_Text for analysis_:
>>>
Thursday, January 17, 2008

Science and Philosophy

I found this article in this week's Science Times, on the extreme improbability of the Big Bang. Basically it says that the chance that our universe came into existence due to a "giant fart" (as my old Sunday School teacher so disparagingly put it) is much much less likely than the chance of finding bodiless brains floating around in space.

I can't help thinking what a random comparison this is- almost like asking why aren't apples oranges and oranges apples? I also find myself thinking about the nature of probabilities- they are, after just probabilities, only saying what is likely to happen. What actually happens is a different matter (this is where I refrain from making a horrible pun concerning matter, you're welcome). Unless you're a cat in a box- then apparently, you're both dead and alive until someone opens the box and finds out that you're actually dead. Or alive. Yep, makes just about as much sense as a unicorn on a bowling ball.
<<<
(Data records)
>>>
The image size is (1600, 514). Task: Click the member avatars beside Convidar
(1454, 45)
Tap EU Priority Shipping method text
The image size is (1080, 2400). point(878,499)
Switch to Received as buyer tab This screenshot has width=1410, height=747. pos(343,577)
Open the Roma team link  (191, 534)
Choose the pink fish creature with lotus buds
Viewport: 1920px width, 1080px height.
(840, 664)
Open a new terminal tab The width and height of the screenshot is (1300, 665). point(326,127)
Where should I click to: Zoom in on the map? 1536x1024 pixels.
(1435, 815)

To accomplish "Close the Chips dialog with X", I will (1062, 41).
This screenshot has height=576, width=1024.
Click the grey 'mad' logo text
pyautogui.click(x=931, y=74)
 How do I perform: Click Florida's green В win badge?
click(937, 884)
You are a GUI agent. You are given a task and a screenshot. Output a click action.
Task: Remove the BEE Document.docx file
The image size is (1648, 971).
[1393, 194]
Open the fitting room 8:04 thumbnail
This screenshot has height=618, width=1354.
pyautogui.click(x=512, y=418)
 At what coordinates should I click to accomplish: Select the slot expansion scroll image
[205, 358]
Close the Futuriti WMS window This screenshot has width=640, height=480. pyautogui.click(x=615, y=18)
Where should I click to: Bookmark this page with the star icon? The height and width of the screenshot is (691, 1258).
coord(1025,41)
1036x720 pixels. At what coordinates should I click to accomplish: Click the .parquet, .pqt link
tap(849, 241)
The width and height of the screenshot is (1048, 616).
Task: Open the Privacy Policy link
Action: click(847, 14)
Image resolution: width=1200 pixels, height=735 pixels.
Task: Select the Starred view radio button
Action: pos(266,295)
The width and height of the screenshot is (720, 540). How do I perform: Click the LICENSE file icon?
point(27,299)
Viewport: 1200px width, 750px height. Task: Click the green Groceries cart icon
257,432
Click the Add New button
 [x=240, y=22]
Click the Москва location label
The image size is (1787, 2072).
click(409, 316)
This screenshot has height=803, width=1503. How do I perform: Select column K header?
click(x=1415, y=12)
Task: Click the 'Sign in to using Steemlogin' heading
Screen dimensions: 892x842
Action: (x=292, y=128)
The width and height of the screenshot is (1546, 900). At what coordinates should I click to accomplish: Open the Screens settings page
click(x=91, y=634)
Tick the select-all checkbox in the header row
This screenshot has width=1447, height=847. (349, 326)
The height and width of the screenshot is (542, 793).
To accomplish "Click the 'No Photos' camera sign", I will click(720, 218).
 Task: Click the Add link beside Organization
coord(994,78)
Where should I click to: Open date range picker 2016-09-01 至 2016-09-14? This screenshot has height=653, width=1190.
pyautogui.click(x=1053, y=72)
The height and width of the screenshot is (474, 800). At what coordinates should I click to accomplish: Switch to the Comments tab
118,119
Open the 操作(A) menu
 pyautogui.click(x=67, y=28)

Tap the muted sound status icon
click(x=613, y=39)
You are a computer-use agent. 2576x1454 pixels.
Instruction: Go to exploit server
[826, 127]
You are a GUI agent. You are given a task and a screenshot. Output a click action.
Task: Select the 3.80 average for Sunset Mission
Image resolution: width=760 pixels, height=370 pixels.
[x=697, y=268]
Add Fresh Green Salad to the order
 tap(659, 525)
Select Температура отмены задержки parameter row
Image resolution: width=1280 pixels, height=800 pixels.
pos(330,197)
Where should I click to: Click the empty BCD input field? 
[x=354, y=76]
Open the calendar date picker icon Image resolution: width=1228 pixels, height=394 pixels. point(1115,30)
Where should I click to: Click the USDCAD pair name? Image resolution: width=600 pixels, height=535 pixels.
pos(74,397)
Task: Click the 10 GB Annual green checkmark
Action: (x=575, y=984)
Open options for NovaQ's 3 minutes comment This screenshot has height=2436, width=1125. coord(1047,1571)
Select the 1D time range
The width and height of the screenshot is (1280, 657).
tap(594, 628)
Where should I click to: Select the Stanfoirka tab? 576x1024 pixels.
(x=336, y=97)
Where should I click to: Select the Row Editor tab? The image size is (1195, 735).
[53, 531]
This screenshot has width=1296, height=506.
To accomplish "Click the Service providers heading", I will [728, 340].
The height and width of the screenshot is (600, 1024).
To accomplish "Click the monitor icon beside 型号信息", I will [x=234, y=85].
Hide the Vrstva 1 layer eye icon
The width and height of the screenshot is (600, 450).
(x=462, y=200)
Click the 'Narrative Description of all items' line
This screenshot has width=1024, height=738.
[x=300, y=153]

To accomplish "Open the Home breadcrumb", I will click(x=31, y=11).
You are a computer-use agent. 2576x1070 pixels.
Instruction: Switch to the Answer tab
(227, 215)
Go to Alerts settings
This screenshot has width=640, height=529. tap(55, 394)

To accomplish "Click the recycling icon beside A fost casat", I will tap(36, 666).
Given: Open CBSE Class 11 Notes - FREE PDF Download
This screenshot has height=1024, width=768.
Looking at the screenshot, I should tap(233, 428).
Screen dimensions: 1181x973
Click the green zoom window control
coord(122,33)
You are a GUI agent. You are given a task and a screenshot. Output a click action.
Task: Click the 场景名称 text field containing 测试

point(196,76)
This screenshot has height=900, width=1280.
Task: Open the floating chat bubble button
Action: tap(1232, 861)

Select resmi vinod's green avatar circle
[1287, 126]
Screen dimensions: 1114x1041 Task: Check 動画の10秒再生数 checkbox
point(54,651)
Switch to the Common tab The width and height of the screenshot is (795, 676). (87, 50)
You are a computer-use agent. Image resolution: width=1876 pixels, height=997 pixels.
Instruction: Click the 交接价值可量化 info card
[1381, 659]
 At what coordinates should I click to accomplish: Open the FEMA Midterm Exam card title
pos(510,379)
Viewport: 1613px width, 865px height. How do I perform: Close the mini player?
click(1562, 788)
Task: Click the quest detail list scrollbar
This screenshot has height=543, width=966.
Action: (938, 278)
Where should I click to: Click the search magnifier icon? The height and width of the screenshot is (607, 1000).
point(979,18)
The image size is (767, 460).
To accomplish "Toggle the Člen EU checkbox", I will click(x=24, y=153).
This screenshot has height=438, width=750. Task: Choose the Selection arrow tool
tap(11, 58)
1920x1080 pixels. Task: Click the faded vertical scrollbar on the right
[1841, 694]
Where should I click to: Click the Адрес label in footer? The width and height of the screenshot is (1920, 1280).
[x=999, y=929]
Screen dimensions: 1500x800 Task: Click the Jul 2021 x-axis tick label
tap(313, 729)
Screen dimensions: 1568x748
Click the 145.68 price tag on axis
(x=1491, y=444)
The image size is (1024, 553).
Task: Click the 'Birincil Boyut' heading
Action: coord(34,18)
<<<
_Instructions_:
(1) Reproduce the portion of the Science and Philosophy post between "I can't help" and "a bowling ball.", inclusive.
(2) Name every fruit and every animal, real or imagined, that the Science and Philosophy post mentions.

_Answers for each item_:
(1)
I can't help thinking what a random comparison this is- almost like asking why aren't apples oranges and oranges apples? I also find myself thinking about the nature of probabilities- they are, after just probabilities, only saying what is likely to happen. What actually happens is a different matter (this is where I refrain from making a horrible pun concerning matter, you're welcome). Unless you're a cat in a box- then apparently, you're both dead and alive until someone opens the box and finds out that you're actually dead. Or alive. Yep, makes just about as much sense as a unicorn on a bowling ball.

(2) apples, oranges, cat, unicorn